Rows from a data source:
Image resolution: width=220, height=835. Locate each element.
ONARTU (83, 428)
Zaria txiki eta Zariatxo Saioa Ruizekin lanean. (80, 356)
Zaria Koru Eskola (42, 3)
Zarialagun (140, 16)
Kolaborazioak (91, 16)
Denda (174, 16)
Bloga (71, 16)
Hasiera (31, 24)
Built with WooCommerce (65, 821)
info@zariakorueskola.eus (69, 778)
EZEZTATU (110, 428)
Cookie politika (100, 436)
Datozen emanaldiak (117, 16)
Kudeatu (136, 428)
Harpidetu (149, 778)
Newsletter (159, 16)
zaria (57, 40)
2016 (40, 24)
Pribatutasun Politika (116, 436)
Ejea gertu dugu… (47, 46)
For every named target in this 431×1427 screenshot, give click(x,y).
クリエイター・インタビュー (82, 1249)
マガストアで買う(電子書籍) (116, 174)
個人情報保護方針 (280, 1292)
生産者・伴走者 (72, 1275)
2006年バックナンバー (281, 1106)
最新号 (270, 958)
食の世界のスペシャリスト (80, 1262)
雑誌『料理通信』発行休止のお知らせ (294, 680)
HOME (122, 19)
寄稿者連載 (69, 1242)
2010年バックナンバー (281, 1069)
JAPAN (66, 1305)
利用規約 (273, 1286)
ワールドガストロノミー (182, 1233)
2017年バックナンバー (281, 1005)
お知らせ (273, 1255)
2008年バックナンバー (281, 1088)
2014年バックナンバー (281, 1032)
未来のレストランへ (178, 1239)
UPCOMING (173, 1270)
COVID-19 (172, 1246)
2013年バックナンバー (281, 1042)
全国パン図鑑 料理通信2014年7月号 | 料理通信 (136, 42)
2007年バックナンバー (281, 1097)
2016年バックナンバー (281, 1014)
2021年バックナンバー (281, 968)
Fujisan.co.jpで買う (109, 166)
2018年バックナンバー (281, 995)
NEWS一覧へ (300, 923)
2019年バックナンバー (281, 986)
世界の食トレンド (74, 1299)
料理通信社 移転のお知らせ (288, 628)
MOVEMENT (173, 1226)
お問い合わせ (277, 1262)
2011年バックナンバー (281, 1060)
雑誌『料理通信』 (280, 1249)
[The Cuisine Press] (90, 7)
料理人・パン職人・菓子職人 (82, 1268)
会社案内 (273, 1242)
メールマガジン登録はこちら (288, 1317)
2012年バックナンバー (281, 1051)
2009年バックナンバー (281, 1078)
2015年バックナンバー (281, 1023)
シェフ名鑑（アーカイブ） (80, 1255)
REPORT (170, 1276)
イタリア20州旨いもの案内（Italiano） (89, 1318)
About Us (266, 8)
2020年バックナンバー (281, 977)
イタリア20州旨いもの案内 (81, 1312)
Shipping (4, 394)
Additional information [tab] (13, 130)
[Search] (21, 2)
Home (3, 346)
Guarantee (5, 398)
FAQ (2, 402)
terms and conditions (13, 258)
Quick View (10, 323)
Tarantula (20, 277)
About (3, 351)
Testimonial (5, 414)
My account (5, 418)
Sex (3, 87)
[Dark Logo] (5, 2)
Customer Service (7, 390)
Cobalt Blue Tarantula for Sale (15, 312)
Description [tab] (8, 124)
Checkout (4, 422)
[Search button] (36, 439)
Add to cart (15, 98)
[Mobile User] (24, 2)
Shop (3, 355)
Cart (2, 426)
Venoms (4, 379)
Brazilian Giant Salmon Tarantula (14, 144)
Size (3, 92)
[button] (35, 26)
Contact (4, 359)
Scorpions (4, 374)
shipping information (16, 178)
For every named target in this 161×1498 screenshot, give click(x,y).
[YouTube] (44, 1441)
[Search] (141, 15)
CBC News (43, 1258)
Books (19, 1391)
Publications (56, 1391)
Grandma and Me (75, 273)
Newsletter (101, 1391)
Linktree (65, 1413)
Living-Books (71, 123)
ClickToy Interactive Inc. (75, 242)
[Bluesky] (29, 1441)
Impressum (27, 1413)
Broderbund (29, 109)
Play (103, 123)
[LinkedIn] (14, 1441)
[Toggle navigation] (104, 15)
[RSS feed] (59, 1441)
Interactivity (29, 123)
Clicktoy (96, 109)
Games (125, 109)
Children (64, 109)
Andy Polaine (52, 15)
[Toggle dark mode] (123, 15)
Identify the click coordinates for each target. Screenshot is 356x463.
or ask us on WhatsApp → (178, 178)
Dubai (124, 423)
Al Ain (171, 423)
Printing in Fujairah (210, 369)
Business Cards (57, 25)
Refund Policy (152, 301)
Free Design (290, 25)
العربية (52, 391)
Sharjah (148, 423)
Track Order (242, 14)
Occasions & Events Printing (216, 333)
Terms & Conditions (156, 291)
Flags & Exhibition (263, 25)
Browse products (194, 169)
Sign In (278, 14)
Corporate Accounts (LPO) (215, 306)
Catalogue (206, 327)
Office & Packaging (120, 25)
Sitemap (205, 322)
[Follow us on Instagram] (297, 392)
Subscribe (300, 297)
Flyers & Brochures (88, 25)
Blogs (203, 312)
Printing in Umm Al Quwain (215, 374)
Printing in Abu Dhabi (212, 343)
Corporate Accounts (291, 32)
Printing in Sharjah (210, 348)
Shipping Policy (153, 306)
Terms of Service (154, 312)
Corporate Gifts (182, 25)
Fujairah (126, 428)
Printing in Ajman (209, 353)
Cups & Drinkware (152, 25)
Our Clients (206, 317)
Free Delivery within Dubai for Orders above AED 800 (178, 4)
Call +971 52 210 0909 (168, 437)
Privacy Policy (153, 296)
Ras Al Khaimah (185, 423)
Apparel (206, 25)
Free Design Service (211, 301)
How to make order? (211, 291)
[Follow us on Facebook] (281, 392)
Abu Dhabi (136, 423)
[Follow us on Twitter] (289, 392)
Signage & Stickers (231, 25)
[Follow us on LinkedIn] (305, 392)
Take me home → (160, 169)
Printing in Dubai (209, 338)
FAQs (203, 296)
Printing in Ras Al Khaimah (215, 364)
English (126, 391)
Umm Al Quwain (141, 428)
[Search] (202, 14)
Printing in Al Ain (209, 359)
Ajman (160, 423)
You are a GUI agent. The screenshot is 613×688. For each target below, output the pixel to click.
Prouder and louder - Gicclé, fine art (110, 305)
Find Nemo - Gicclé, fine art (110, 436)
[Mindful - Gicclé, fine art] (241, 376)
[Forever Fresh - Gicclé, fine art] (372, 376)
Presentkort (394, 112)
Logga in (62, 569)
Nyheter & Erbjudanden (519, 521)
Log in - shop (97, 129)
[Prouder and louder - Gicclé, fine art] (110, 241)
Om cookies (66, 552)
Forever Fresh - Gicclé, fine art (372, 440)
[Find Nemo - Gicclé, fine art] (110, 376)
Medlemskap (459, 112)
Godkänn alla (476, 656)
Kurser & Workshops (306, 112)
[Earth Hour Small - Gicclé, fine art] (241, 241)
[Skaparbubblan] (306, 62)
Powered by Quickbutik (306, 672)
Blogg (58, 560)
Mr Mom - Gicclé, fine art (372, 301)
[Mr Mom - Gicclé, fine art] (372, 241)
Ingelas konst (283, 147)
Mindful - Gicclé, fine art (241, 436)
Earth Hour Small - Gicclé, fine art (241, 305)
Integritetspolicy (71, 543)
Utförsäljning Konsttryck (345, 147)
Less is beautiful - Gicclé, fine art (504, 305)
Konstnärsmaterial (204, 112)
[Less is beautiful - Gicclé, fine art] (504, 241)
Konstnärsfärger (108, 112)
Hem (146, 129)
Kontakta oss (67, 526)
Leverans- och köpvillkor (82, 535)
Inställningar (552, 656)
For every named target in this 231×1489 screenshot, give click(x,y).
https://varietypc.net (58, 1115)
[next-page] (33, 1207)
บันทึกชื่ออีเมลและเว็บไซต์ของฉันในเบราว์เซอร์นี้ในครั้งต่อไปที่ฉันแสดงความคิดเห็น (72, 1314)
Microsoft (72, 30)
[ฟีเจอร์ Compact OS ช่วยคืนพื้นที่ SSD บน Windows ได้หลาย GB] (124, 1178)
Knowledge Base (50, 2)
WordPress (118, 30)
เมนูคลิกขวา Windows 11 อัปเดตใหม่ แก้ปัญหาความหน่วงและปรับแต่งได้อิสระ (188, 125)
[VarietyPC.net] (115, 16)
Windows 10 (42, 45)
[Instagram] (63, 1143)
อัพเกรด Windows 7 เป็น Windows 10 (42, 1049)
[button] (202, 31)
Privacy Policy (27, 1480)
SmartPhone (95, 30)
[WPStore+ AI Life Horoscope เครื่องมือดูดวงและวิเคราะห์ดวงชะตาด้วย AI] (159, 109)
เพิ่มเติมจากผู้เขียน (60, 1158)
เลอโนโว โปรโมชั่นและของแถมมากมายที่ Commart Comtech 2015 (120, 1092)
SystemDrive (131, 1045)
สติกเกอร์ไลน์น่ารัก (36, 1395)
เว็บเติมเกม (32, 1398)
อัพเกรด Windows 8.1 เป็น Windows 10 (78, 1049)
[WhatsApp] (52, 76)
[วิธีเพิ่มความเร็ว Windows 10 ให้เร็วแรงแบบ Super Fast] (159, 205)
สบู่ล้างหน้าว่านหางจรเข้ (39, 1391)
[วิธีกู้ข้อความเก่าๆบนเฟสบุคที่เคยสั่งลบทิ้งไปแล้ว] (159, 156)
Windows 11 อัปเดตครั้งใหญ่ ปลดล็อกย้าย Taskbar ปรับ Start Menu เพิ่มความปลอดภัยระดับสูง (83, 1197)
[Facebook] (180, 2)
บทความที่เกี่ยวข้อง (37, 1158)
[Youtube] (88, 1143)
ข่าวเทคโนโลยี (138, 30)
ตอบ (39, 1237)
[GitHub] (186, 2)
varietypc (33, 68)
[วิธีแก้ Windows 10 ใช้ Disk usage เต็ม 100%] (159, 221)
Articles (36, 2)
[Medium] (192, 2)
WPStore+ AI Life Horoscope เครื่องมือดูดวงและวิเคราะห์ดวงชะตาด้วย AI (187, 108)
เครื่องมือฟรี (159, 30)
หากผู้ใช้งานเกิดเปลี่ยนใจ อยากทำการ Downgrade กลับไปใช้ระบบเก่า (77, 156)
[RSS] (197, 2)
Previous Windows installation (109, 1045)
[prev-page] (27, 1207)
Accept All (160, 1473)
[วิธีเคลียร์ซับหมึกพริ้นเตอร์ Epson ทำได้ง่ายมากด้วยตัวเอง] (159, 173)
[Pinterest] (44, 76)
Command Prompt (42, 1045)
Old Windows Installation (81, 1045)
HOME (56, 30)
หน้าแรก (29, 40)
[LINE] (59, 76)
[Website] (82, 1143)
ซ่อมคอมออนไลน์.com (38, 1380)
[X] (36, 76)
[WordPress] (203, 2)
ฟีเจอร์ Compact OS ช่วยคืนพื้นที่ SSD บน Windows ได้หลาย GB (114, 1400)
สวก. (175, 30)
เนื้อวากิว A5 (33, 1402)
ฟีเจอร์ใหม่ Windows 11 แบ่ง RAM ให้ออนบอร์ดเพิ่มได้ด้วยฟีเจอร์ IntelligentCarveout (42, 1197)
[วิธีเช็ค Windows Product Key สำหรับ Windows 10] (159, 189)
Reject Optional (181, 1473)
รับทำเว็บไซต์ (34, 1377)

**DO THIS:**
For the stretch of rows above from the one containing "2016年バックナンバー (281, 1014)" through the one containing "メールマガジン登録はこちら (288, 1317)", both included, write out each row again in full and scale every coordinate in the answers by 0.9, rounding to whole numbers with halves rounded up.

**RESPONSE TO THE TASK:**
2016年バックナンバー (253, 913)
2021年バックナンバー (253, 871)
Fujisan.co.jpで買う (98, 149)
2018年バックナンバー (253, 896)
NEWS一覧へ (270, 831)
2019年バックナンバー (253, 887)
世界の食トレンド (67, 1169)
料理通信社 移転のお知らせ (259, 565)
MOVEMENT (156, 1103)
お問い合わせ (249, 1136)
2011年バックナンバー (253, 954)
雑誌『料理通信』 (252, 1124)
[The Cuisine Press] (81, 6)
料理人・パン職人・菓子職人 (74, 1141)
会社案内 (246, 1118)
メールマガジン登録はこちら (259, 1185)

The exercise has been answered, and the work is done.